### Assignment:
From the first line to the last, print the data exactly as it appears.
--------------------
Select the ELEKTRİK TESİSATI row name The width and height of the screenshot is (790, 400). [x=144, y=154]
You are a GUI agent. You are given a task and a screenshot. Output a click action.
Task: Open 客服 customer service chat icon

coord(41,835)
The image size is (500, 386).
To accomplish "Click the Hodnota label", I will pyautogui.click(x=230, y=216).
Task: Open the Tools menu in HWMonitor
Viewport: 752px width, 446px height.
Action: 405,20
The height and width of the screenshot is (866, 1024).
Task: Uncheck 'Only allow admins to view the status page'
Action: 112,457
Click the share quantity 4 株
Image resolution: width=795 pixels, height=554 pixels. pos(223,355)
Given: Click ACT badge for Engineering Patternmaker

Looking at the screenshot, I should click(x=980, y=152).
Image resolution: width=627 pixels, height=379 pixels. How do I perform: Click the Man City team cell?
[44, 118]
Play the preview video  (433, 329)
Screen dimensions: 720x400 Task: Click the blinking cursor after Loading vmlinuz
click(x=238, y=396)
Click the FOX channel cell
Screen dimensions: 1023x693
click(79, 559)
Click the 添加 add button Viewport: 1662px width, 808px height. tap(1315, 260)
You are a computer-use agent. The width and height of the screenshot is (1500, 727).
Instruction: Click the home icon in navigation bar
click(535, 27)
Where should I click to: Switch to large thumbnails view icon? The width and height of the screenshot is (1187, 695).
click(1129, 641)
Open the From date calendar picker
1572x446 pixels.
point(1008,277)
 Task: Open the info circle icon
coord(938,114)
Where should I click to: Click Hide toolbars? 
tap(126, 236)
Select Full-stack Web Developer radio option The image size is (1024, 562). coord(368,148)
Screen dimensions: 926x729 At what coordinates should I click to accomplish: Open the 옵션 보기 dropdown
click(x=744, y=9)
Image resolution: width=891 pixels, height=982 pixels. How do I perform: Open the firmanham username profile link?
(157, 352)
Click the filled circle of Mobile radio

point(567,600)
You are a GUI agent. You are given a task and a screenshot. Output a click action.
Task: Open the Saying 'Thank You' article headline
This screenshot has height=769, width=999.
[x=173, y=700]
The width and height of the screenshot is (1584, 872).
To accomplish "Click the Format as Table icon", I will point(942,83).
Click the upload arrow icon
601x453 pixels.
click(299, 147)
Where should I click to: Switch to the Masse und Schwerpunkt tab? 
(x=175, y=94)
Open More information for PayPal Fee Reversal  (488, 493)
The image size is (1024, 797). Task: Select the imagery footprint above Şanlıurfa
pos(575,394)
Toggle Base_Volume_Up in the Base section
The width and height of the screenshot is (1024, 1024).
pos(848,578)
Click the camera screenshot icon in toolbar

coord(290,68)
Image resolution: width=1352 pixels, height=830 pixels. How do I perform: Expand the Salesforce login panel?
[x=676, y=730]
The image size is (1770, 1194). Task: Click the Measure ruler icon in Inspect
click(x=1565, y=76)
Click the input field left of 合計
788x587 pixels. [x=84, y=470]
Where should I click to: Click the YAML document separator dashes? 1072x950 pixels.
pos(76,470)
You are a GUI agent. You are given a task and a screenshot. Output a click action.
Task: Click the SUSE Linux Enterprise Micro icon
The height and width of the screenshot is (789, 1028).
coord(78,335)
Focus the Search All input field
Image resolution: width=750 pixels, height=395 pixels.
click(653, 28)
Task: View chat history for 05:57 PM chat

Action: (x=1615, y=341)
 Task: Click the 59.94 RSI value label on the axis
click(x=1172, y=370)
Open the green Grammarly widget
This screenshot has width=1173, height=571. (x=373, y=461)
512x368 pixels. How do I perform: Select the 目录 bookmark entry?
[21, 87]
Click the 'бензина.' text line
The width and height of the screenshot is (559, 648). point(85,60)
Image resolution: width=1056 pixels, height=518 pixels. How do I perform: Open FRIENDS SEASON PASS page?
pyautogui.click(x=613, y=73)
--------------------
### Response to this task:
Select the ELEKTRİK TESİSATI row name The width and height of the screenshot is (790, 400). [x=144, y=154]
You are a GUI agent. You are given a task and a screenshot. Output a click action.
Task: Open 客服 customer service chat icon

coord(41,835)
The image size is (500, 386).
To accomplish "Click the Hodnota label", I will pyautogui.click(x=230, y=216).
Task: Open the Tools menu in HWMonitor
Viewport: 752px width, 446px height.
Action: 405,20
The height and width of the screenshot is (866, 1024).
Task: Uncheck 'Only allow admins to view the status page'
Action: 112,457
Click the share quantity 4 株
Image resolution: width=795 pixels, height=554 pixels. pos(223,355)
Given: Click ACT badge for Engineering Patternmaker

Looking at the screenshot, I should click(x=980, y=152).
Image resolution: width=627 pixels, height=379 pixels. How do I perform: Click the Man City team cell?
[44, 118]
Play the preview video  (433, 329)
Screen dimensions: 720x400 Task: Click the blinking cursor after Loading vmlinuz
click(x=238, y=396)
Click the FOX channel cell
Screen dimensions: 1023x693
click(79, 559)
Click the 添加 add button Viewport: 1662px width, 808px height. tap(1315, 260)
You are a computer-use agent. The width and height of the screenshot is (1500, 727).
Instruction: Click the home icon in navigation bar
click(535, 27)
Where should I click to: Switch to large thumbnails view icon? The width and height of the screenshot is (1187, 695).
click(1129, 641)
Open the From date calendar picker
1572x446 pixels.
point(1008,277)
 Task: Open the info circle icon
coord(938,114)
Where should I click to: Click Hide toolbars? 
tap(126, 236)
Select Full-stack Web Developer radio option The image size is (1024, 562). coord(368,148)
Screen dimensions: 926x729 At what coordinates should I click to accomplish: Open the 옵션 보기 dropdown
click(x=744, y=9)
Image resolution: width=891 pixels, height=982 pixels. How do I perform: Open the firmanham username profile link?
(157, 352)
Click the filled circle of Mobile radio

point(567,600)
You are a GUI agent. You are given a task and a screenshot. Output a click action.
Task: Open the Saying 'Thank You' article headline
This screenshot has height=769, width=999.
[x=173, y=700]
The width and height of the screenshot is (1584, 872).
To accomplish "Click the Format as Table icon", I will point(942,83).
Click the upload arrow icon
601x453 pixels.
click(299, 147)
Where should I click to: Switch to the Masse und Schwerpunkt tab? 
(x=175, y=94)
Open More information for PayPal Fee Reversal  (488, 493)
The image size is (1024, 797). Task: Select the imagery footprint above Şanlıurfa
pos(575,394)
Toggle Base_Volume_Up in the Base section
The width and height of the screenshot is (1024, 1024).
pos(848,578)
Click the camera screenshot icon in toolbar

coord(290,68)
Image resolution: width=1352 pixels, height=830 pixels. How do I perform: Expand the Salesforce login panel?
[x=676, y=730]
The image size is (1770, 1194). Task: Click the Measure ruler icon in Inspect
click(x=1565, y=76)
Click the input field left of 合計
788x587 pixels. [x=84, y=470]
Where should I click to: Click the YAML document separator dashes? 1072x950 pixels.
pos(76,470)
You are a GUI agent. You are given a task and a screenshot. Output a click action.
Task: Click the SUSE Linux Enterprise Micro icon
The height and width of the screenshot is (789, 1028).
coord(78,335)
Focus the Search All input field
Image resolution: width=750 pixels, height=395 pixels.
click(653, 28)
Task: View chat history for 05:57 PM chat

Action: (x=1615, y=341)
 Task: Click the 59.94 RSI value label on the axis
click(x=1172, y=370)
Open the green Grammarly widget
This screenshot has width=1173, height=571. (x=373, y=461)
512x368 pixels. How do I perform: Select the 目录 bookmark entry?
[21, 87]
Click the 'бензина.' text line
The width and height of the screenshot is (559, 648). point(85,60)
Image resolution: width=1056 pixels, height=518 pixels. How do I perform: Open FRIENDS SEASON PASS page?
pyautogui.click(x=613, y=73)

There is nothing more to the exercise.